▶ **Short task**:
Output the listing lines as a Markdown table with the columns Position and Text, leaving out blank lines. Begin at the line that contains "Open the 25-MM-002416-A-K" and stop after the line that contains "pyautogui.click(x=95, y=118)".

▶ **Exercise input**:
----------

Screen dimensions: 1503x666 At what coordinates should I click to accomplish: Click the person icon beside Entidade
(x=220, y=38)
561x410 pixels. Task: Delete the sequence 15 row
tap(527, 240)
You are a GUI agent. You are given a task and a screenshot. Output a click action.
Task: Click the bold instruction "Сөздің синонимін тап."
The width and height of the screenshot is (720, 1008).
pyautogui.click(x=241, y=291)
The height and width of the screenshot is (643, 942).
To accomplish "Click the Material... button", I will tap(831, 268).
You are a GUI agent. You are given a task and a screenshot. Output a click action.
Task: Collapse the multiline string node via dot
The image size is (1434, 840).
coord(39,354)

----------

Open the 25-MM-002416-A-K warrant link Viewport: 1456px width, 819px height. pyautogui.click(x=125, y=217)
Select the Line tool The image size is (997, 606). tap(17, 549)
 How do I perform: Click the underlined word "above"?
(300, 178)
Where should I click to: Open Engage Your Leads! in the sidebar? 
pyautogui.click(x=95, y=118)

----------

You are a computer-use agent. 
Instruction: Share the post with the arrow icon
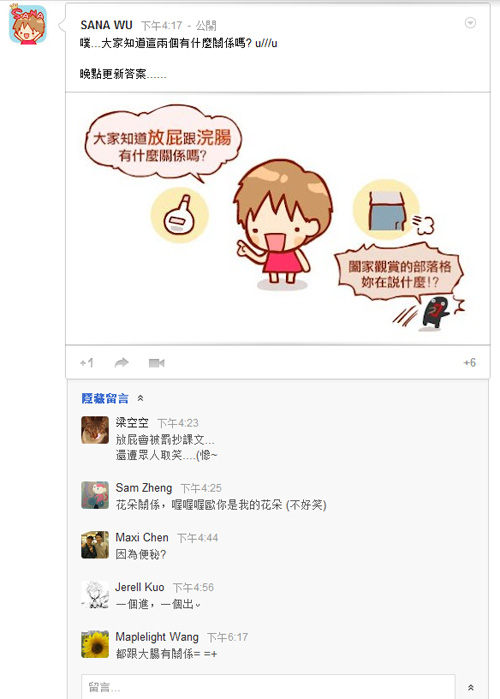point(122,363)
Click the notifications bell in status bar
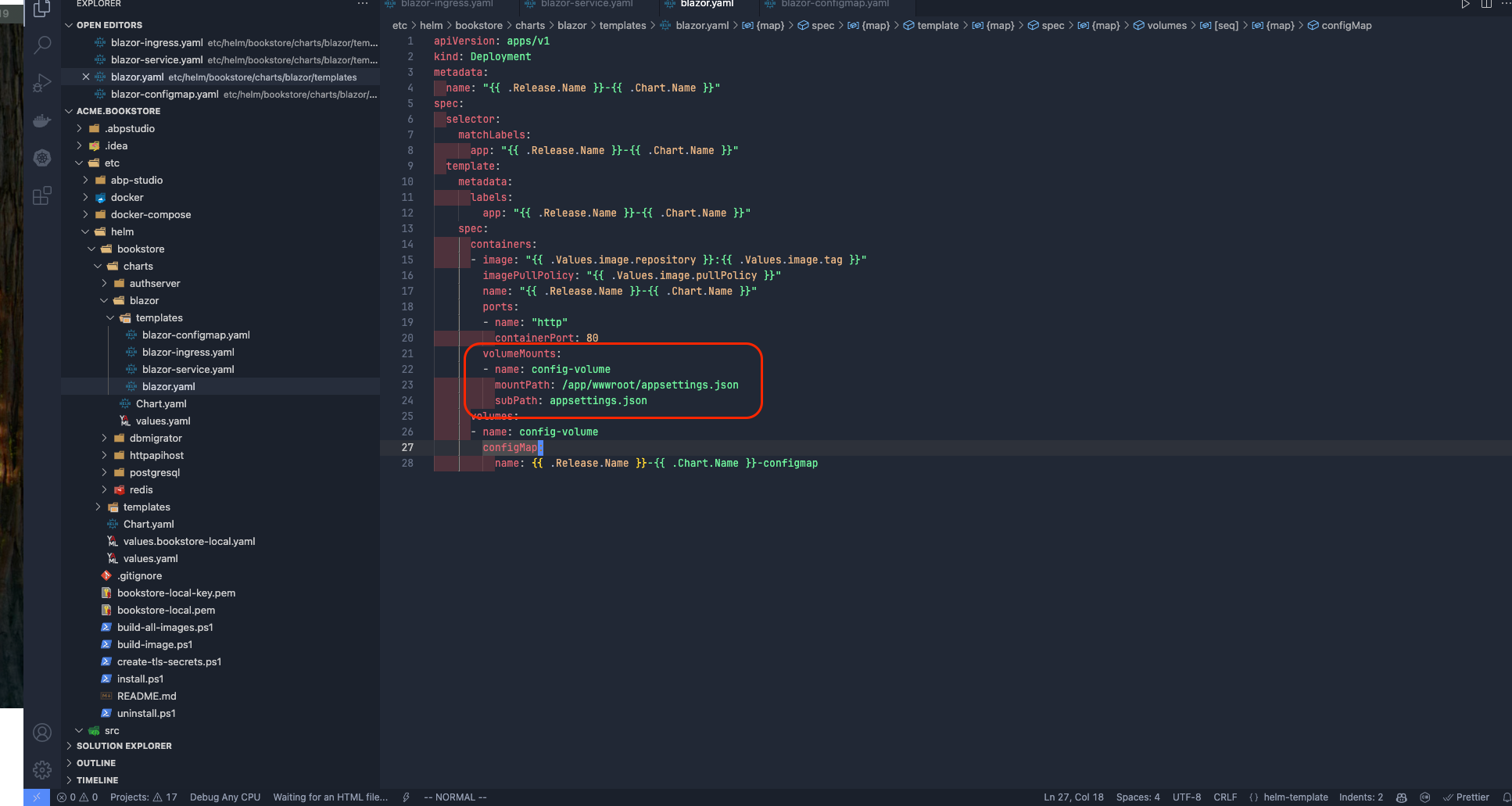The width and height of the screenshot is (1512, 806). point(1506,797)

----------

▶ **Solution**:
| Position | Text |
|---|---|
| 1 | Open the 25-MM-002416-A-K warrant link Viewport: 1456px width, 819px height. pyautogui.click(x=125, y=217) |
| 2 | Select the Line tool The image size is (997, 606). tap(17, 549) |
| 3 |  How do I perform: Click the underlined word "above"? |
| 4 | (300, 178) |
| 5 | Where should I click to: Open Engage Your Leads! in the sidebar?  |
| 6 | pyautogui.click(x=95, y=118) |